Here’s a look at the state of interest rates on five common consumer banking products and the latest rates from Bankrate.com’s weekly national survey of large banks and thrifts conducted April 9, 2003.
Rate: 5.90 percent (30-year fixed)
The past week has seen mortgage rates climb as troops descended on Baghdad, then fall upon renewed economic concerns, but wind up only slightly changed. The benchmark 30-year fixed mortgage inched higher, from 5.89 percent to 5.9 percent. The 15-year fixed mortgage popular for refinancing also climbed modestly, from 5.18 percent to 5.21 percent. With attention again shifting to the struggling economy, borrowers should continue to see ample opportunity to capture low rates for purchases and refinancing alike.

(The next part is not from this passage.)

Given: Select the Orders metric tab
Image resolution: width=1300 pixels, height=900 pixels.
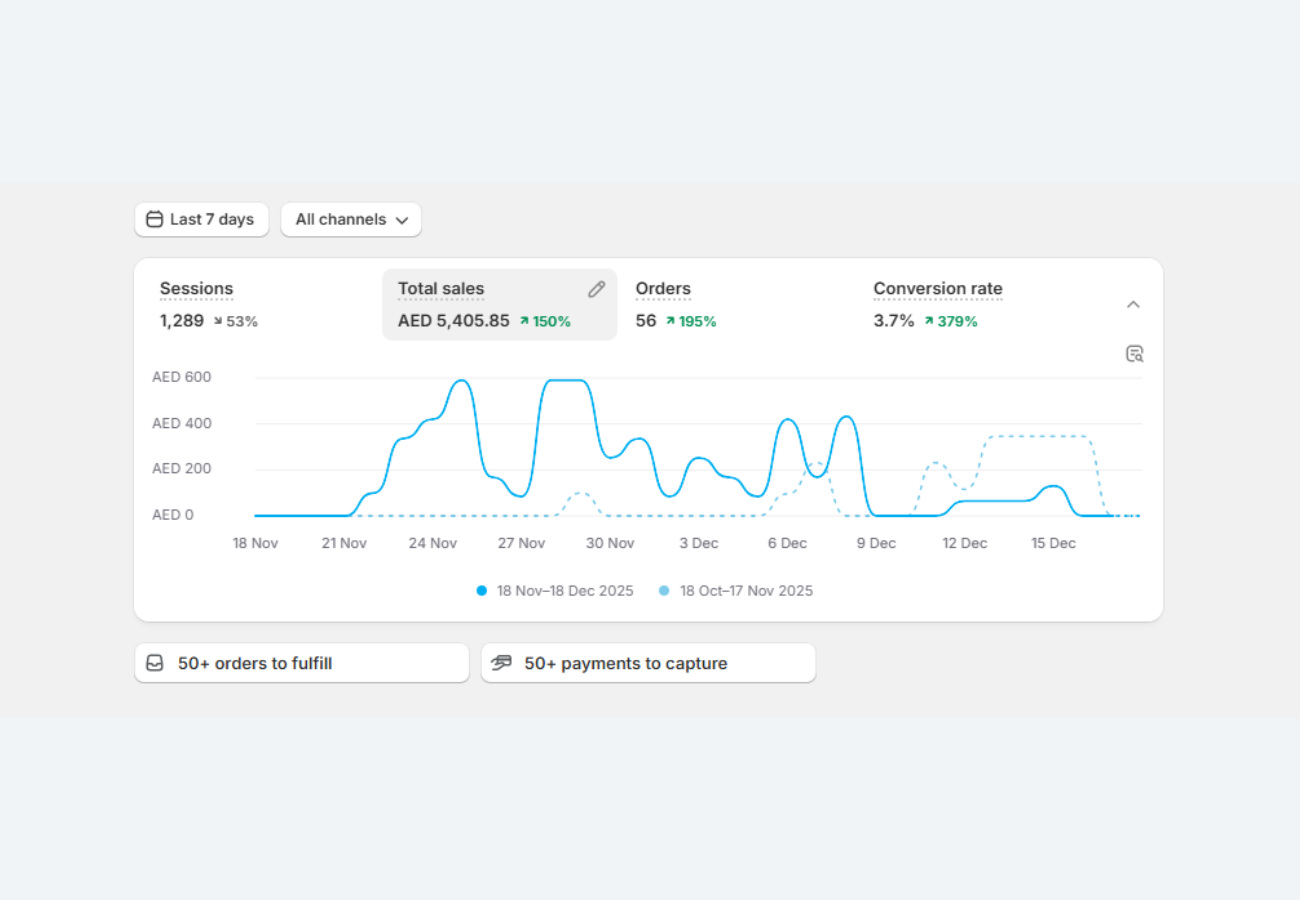Looking at the screenshot, I should (x=663, y=289).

Yields: 1.28 percent (1-year CD yield)
Certificate of deposit yields remain in the cellar and with economic weakness gaining renewed focus, more downward pressure on yields can be expected. In the waning days of war, the disappointing economic data that has prevailed in recent weeks will be fully digested, after being initially ignored. Lousy economic data and lackluster loan demand have kept yields on a downward trend, and speculation of further Federal Reserve action will fuel the downward trend.

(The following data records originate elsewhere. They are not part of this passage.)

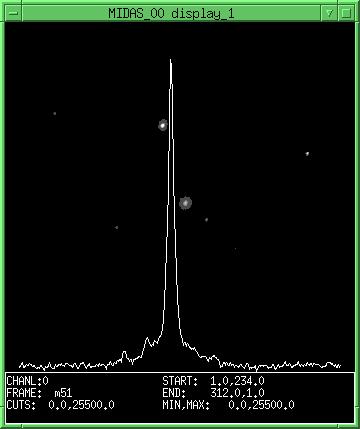Click the maximize square in the title bar

point(346,13)
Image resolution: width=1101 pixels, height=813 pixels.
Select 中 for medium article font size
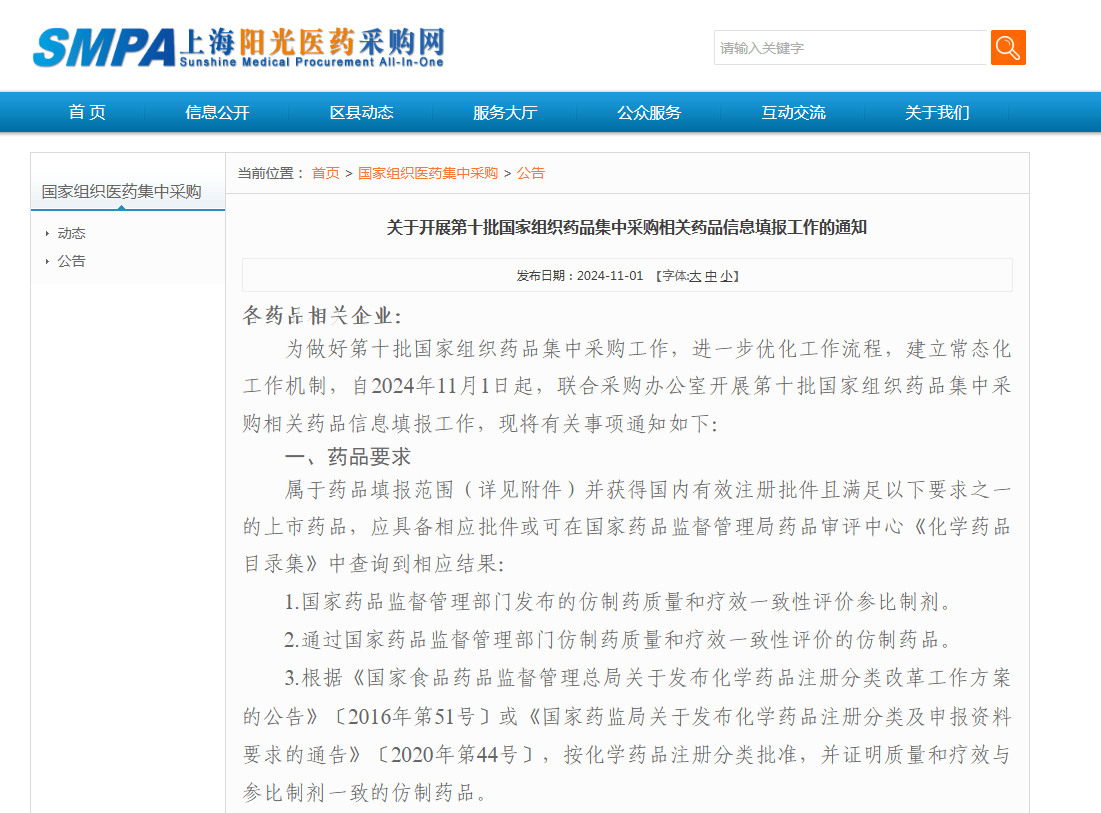coord(712,275)
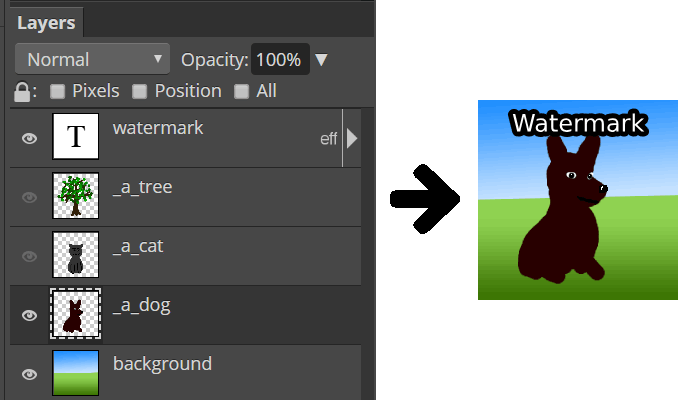Enable the Position lock checkbox

(x=140, y=91)
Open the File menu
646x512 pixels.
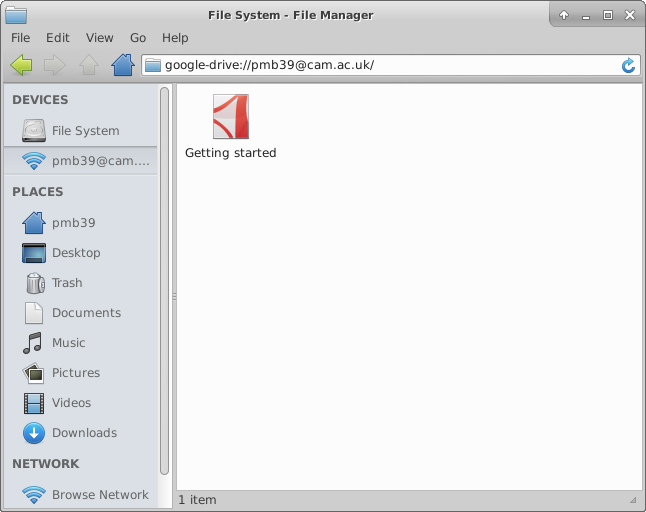(20, 38)
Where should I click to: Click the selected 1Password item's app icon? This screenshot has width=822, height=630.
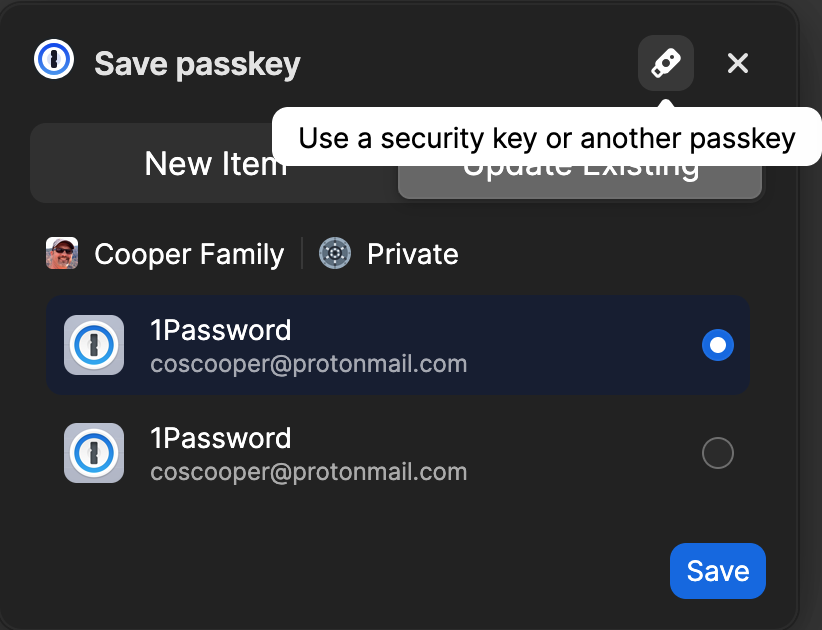click(94, 345)
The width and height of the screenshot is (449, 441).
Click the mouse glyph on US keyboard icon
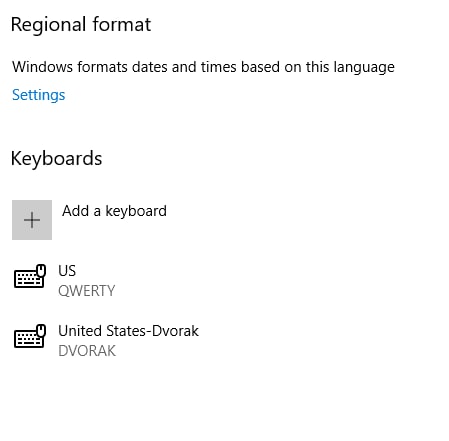click(x=41, y=270)
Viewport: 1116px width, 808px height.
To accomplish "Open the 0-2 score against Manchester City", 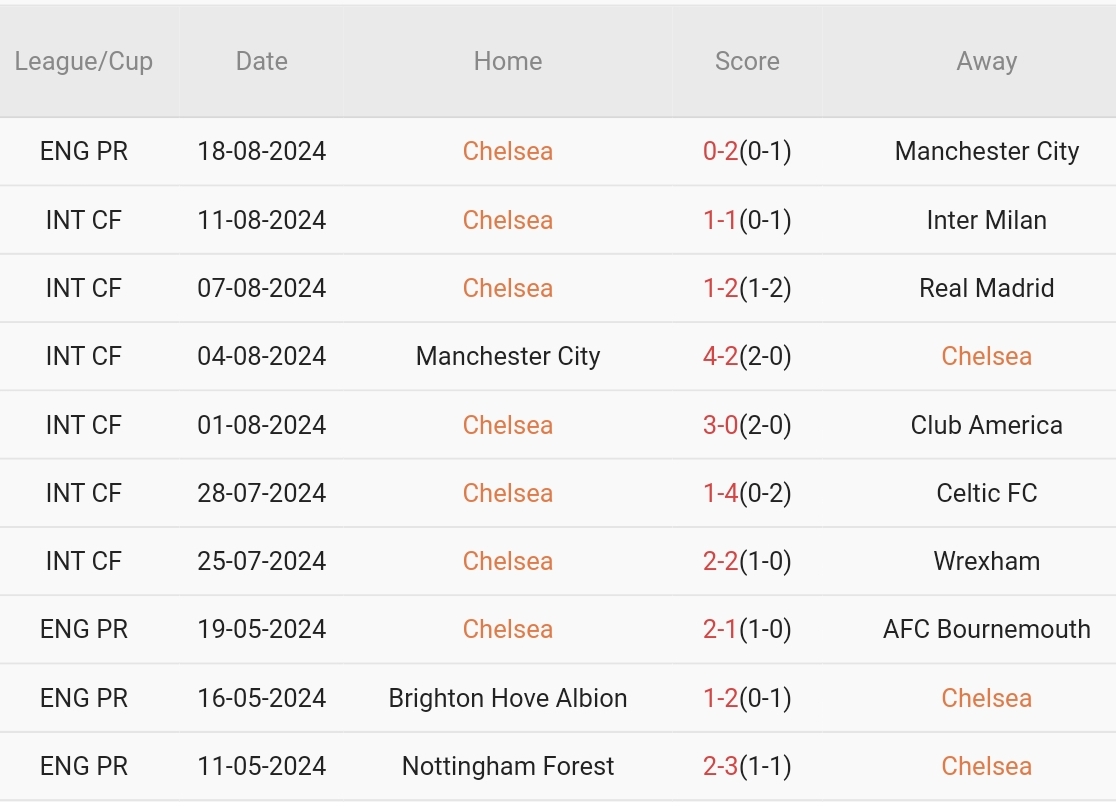I will (721, 151).
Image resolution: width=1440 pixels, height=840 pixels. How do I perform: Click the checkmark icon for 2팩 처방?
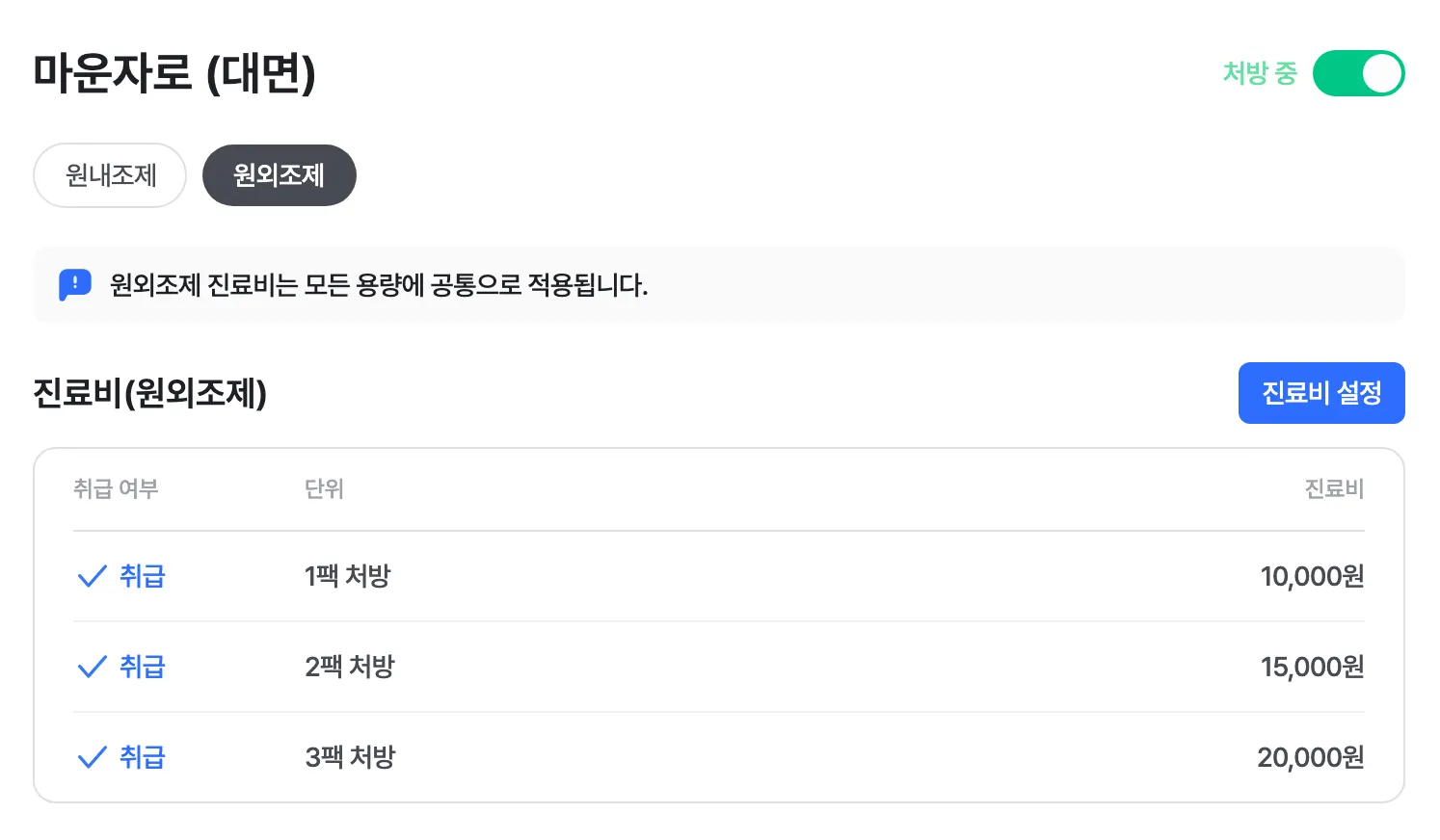click(92, 667)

Rates: 7.54 percent (48-month, new car); 8.58 percent (36-month, used car)
New-car loans for three-year, four-year, and five-year terms were all unchanged since last week. Used-car loans edged slightly higher, from 8.55 percent to 8.58 percent. The last time used-car loan rates increased was the week of Feb. 5, when rates inched up from 8.89 percent to 8.9 percent. Since that time, rates dropped nearly every week before hitting 8.55 percent last week. Rates may resume the downward slide in coming weeks, especially if the Federal Reserve cuts interest rates again.
Home equity products
Rates: 4.71 percent (line of credit); 7.53 percent (loan)
Rates on both fixed-rate home equity loans and variable-rate lines of credit were unchanged over the past week, a stark contrast from one week ago. Rates on both products dropped last week as the beginning of a new month and new calendar quarter brought about heightened volatility. With so much re-pricing of loan products happening last week, the ensuing weeks are likely to show a lack of re-pricing. All this could change however, if the Fed were to intervene and cut interest rates again.

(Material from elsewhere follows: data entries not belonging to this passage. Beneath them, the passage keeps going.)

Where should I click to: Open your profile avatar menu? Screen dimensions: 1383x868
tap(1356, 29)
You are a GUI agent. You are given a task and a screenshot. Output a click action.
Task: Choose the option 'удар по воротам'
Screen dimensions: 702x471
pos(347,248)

Rates: 13.81 percent (standard fixed); 13.27 percent (standard variable)
Standard variable-rate credit cards were the only class showing any movement this week, and very slight movement it was, with the average dropping 1 basis point to 13.27 percent. A basis point is one one-hundredth of one percentage point. All other classes were unchanged. Regardless of how far credit card rates have dropped in the past two years, they are not an attractive form of financing and represent debt that must be aggressively paid down.